Retype the rows below word for word, but leave out the pictures.

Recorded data

• • • • • • •

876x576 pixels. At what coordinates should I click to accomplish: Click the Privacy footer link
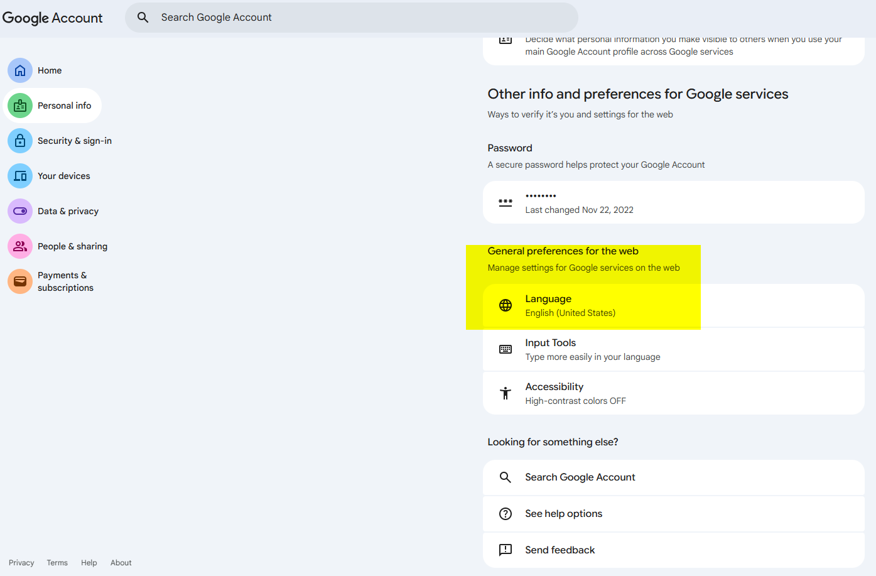pos(21,562)
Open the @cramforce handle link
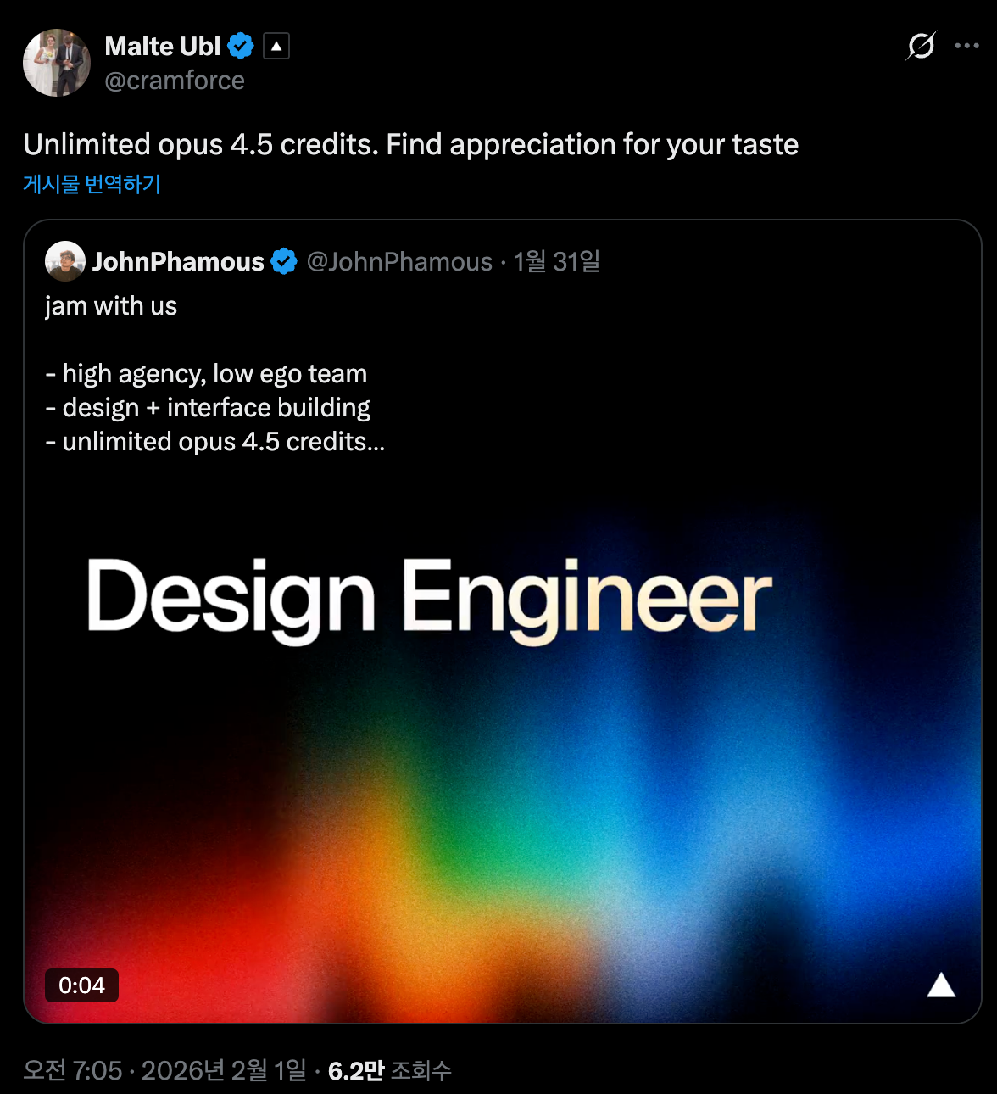 (175, 81)
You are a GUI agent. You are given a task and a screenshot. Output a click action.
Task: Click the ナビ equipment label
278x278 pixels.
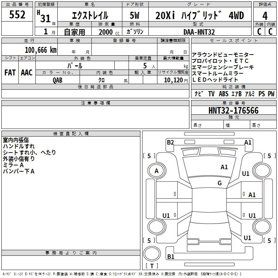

• • • • • • •

The completed task
876x576 pixels. At what coordinates should I click to accomplish: Click the Privacy footer link
pos(21,562)
Open the @cramforce handle link
 (175, 81)
You are a GUI agent. You are given a task and a screenshot. Output a click action.
Task: Click the ナビ equipment label
278x278 pixels.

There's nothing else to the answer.